Reproduce exactly, and only, the lines below from the one containing "You are a computer-use agent. Image resolution: width=577" through the one containing "The width and height of the screenshot is (1388, 721).".

*** Opening of STUDY MATERIAL ***

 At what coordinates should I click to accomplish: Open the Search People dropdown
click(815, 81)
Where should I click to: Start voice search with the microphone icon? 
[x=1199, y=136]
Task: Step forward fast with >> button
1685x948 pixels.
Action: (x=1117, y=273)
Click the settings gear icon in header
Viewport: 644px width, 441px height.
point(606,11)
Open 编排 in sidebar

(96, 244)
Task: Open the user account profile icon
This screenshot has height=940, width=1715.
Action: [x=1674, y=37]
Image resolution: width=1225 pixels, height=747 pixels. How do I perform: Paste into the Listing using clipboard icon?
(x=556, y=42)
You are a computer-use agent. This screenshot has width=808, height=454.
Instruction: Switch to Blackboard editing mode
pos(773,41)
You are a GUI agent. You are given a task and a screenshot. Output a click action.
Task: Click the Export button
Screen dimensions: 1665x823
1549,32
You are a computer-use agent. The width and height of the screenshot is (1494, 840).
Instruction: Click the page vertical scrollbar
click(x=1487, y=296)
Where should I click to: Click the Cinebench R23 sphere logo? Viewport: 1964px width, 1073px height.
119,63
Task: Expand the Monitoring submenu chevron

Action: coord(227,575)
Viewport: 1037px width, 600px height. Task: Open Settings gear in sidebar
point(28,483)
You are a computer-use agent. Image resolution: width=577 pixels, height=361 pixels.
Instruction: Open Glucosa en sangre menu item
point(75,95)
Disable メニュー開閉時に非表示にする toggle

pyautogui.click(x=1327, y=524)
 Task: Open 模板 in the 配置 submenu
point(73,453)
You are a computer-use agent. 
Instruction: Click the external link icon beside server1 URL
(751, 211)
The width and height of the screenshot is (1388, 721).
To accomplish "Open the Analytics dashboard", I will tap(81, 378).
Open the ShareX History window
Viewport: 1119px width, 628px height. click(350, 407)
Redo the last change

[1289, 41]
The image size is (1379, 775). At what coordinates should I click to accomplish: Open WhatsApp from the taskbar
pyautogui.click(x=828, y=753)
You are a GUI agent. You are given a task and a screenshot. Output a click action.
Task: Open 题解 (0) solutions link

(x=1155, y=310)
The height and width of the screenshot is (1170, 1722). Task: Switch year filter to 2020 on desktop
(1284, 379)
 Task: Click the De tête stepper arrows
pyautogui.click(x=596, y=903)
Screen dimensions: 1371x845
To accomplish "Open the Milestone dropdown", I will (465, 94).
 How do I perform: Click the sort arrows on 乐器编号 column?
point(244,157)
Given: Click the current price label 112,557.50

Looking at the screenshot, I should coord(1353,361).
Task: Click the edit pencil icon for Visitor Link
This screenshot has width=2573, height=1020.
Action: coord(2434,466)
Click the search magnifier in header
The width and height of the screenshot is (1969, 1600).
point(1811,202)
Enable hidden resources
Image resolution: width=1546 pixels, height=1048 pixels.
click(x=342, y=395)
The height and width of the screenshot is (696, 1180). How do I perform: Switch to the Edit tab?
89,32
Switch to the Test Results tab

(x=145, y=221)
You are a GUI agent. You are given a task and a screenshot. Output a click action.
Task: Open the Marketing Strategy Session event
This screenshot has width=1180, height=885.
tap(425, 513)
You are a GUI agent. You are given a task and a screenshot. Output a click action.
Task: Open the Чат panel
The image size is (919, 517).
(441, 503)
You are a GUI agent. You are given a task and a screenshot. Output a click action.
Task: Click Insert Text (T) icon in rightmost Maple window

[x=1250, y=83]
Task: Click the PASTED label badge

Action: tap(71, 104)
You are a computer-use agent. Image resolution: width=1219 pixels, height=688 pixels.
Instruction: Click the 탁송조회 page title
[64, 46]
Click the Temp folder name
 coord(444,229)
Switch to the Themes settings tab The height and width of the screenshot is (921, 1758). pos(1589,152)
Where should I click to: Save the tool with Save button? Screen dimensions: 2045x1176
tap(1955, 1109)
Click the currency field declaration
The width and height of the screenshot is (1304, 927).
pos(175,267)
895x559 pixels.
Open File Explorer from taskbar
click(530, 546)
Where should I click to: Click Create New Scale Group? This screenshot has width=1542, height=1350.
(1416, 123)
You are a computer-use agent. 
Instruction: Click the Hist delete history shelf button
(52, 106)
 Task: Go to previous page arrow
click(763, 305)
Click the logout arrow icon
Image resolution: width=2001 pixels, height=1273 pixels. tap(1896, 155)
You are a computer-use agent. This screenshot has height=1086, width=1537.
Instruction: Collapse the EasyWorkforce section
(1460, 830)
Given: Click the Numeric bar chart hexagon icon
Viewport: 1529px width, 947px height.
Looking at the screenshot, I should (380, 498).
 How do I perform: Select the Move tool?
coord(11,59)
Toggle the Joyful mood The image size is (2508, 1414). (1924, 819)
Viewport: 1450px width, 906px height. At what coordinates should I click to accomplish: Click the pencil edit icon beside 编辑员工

*** Close of STUDY MATERIAL ***

(ANSWER TO THIS PROBLEM)
You are a computer-use agent. Image resolution: width=577 pixels, height=361 pixels.
Instruction: Open Glucosa en sangre menu item
point(75,95)
Disable メニュー開閉時に非表示にする toggle

pyautogui.click(x=1327, y=524)
 Task: Open 模板 in the 配置 submenu
point(73,453)
You are a computer-use agent. 
Instruction: Click the external link icon beside server1 URL
(751, 211)
The width and height of the screenshot is (1388, 721).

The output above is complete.